Collin Arocho
6 May

Dawn Aerospace has hit a major milestone. The Dutch-Kiwi (New Zealand) space company has successfully tested and proven its B20 thrusters used to help small satellites navigate through space. The thrusters were attached to D-Orbit’s Ion space-tug satellite carrier, where Dawn performed hundreds of in-space firings by each of the thrusters. Moreover, the rockets fired used an alternative propellant to the commonly used hydrazine, which is difficult to store and is harmful to human health (link in Dutch).

Dawn Aerospace B20 thruster
Credit: D-Orbit

Dawn’s B20 thrusters utilize a green bi-propellant fuel consisting of nitrous oxide and propylene. Additionally, they provide a modular and extensible architecture for spacecraft builders to achieve their specific mission requirements.
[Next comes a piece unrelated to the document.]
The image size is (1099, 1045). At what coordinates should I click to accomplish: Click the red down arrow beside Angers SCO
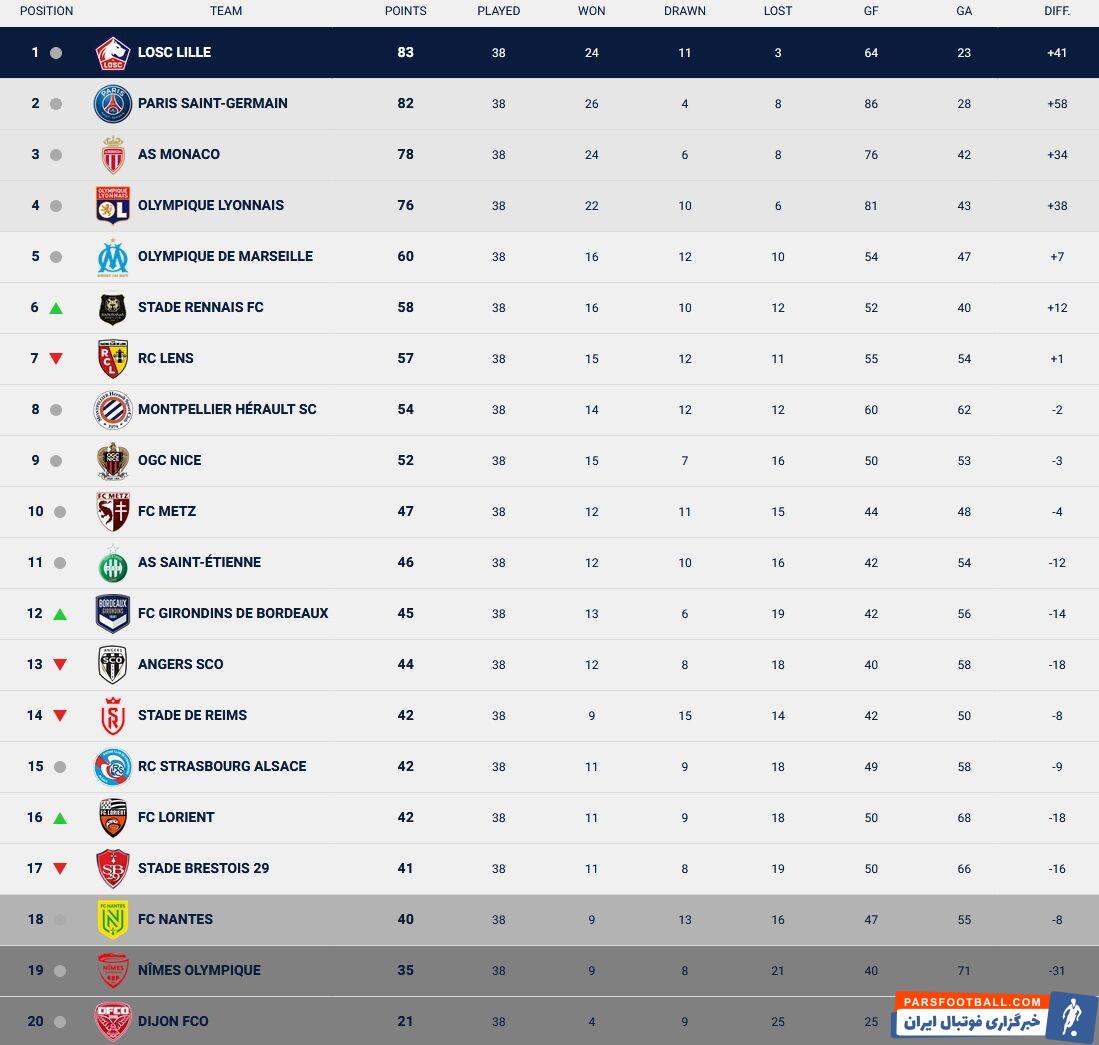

Having delivered this technology to both cubesats and small satellites, Dawn is demonstrating it can be applied to satellites of all sizes and proving the company’s ability to offer complete turnkey propulsion systems, including thrusters, propellant tanks, feed systems and thruster control electronics.

“This in-orbit demonstration of our B20 product is the ultimate verification that our unique technology works,” says Stefan Powell, CTO of Dawn Aerospace. “It’s now possible to have the performance that satellite manufacturers loved about hydrazine, with none of the environmental and cost drawbacks of using toxic fuels.”